VanOrden v. Bannock County et al
Filing
70
MEMORANDUM DECISION AND ORDER deeming as moot 45 Plaintiff's Motion for Additional Time to Complete Factual Discovery; denying 48 Plaintiff's Motion for Disqualification; denying 49 Plaintiff's Motion for Stay of Proceedings. Signed by Judge Ronald E. Bush. (caused to be mailed to non Registered Participants at the addresses listed on the Notice of Electronic Filing (NEF) by (cjs)
Case 4:14-cv-00303-REB Document 70 Filed 06/27/16 Page 1 of 6
UNITED STATES DISTRICT COURT
DISTRICT OF IDAHO
JASON VANORDEN,
Plaintiff,
Case No.: 4:14-cv-00303-REB
MEMORANDUM DECISION AND
ORDER RE:
vs.

INFORMATION SUPPLIED >>
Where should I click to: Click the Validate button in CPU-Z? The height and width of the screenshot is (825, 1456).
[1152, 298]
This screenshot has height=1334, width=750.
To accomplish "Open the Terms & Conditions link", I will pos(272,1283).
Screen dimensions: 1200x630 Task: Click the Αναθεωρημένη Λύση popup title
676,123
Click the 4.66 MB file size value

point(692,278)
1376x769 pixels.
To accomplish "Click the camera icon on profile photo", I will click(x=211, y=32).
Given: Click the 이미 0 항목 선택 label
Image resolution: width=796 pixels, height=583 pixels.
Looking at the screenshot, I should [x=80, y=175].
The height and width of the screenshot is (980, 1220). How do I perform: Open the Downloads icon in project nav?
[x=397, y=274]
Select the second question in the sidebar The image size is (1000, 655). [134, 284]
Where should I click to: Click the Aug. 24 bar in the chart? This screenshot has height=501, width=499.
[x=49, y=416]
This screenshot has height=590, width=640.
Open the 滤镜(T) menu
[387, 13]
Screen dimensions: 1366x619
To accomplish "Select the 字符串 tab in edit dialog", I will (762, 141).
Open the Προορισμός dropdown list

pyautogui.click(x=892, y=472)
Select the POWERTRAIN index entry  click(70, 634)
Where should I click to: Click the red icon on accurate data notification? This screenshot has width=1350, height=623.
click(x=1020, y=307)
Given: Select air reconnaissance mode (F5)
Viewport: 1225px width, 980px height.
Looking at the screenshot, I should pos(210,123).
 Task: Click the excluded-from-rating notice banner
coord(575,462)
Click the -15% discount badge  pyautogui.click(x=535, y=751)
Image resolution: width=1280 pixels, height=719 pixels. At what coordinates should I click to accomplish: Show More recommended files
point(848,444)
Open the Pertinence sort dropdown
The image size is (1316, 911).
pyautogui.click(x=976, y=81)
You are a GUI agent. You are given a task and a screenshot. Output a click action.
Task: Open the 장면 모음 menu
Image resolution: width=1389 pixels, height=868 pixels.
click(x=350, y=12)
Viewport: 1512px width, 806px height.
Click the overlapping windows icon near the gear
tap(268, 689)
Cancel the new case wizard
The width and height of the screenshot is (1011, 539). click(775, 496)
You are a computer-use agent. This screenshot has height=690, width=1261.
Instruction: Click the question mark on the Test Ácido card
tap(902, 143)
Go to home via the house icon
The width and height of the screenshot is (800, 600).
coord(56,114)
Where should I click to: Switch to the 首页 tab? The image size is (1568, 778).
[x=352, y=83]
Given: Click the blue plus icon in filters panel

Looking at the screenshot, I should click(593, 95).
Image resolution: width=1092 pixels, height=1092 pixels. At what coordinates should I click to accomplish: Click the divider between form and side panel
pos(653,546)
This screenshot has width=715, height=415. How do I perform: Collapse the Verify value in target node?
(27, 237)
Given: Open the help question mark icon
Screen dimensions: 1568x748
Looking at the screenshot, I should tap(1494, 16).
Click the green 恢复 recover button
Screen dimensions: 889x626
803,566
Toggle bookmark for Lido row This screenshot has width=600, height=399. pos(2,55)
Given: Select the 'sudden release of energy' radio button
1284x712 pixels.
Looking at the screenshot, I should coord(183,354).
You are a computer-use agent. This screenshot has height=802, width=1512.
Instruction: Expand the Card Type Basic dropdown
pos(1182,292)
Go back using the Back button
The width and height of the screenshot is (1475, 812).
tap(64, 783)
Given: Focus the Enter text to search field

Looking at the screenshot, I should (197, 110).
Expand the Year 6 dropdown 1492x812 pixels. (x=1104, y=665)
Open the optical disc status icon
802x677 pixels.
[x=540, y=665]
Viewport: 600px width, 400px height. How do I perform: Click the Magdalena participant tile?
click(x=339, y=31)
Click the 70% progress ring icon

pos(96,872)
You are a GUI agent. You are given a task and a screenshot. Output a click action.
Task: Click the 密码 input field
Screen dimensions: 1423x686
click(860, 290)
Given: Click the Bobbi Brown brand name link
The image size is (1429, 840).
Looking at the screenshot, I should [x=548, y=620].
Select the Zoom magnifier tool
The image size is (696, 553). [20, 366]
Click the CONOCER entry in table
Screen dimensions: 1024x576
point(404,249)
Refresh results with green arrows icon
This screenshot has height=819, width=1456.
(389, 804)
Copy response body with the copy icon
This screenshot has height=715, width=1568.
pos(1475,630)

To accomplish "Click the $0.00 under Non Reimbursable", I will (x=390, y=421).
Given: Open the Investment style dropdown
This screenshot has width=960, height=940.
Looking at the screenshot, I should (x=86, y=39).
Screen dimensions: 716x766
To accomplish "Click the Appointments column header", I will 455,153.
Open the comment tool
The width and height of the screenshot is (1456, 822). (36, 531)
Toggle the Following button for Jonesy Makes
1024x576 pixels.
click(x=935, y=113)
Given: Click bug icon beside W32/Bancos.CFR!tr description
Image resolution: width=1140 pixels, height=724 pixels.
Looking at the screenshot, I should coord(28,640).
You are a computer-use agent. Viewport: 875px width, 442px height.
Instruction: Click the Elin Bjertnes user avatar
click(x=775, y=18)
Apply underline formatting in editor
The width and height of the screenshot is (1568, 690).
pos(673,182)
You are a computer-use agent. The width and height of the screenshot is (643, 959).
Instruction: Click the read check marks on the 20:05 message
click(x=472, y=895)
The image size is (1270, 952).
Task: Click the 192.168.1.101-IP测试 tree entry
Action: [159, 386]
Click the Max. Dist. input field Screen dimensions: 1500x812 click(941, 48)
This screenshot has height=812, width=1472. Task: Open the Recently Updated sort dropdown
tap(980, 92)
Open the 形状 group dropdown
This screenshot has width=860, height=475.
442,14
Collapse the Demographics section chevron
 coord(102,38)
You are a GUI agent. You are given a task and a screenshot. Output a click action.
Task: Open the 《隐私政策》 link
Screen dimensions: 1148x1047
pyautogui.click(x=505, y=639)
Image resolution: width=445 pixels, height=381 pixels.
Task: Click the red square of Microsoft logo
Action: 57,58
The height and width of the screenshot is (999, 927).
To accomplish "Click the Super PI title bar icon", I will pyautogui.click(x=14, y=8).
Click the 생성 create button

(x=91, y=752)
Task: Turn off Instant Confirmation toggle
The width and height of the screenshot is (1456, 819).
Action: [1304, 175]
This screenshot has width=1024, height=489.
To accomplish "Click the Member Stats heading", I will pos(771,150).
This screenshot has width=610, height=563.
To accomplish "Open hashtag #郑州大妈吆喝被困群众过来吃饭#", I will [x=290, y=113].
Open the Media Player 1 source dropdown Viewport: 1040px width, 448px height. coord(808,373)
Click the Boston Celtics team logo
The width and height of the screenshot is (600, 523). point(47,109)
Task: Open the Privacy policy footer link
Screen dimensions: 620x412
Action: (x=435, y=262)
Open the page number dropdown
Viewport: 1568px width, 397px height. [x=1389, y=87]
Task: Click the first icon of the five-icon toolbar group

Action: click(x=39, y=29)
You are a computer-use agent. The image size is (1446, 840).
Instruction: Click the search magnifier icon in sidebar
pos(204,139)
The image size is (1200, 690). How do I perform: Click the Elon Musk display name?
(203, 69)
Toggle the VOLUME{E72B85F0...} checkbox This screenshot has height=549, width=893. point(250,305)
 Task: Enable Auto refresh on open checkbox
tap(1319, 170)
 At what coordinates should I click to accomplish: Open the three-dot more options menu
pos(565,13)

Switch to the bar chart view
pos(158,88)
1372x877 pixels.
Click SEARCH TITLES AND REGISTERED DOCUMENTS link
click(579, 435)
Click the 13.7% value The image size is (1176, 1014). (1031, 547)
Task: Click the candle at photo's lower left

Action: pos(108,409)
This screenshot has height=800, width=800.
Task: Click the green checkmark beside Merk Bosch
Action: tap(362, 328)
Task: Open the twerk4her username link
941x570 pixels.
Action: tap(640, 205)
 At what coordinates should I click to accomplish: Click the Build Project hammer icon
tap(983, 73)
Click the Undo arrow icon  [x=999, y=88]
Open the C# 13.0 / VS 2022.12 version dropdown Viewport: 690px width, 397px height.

WORK TO COMPLETE >>
(1) Answer the following from the court filing in VanOrden v. Bannock County.
(a) Which judge signed the memorandum decision and order?
(b) What case number is assigned to the matter?
(c) Which of the plaintiff's motions was deemed moot?
(2) Carry on the court filing in VanOrden v. Bannock County from its final line.

ANSWERS PROVIDED >>
(1)
(a) Judge Ronald E. Bush.
(b) 4:14-cv-00303-REB.
(c) The Plaintiff's Motion for Additional Time to Complete Factual Discovery (docket entry 45).

(2)
BANNOCK COUNTY, SHERIFF’S
DEPARTMENT, CITY OF POCATELLO,
SHERIFF LOREN NIELSEN, CAPTAIN KEVIN
FONNSEBECK, CAPTAIN ELLE PETERSON,
DEPUTY SHANNON BLOXHAM, DEPUTY
IFEREIMI TABAKECE, DEPUTY SHELTON,
DEPUTY JARROD PHILLIPS, DEPUTY HOFF,
DETECTIVE ALEX HAMILTON, DEPUTY
KATHLEEN BALLARD, SCOTT MARCHAND,
SERGEANT ERICK ANDERSON, OFFICER
MATT SHUTES, SERGEANT BILL COLLINS,
OFFICER TRAVIS EVANS, OFFICER DARREN
DANIELS, AND JOHN DOES 1-20,
PLAINTIFF’S MOTION FOR
ADDITIONAL TIME TO
COMPLETE FACTUAL DISCOVERY
(Docket No. 45)
PLAINTIFF’S MOTION FOR
DISQUALIFICATION
(Docket No. 48)
PLAINTIFF’S MOTION FOR STAY
OF PROCEEDINGS
(Docket No. 49)
Defendants.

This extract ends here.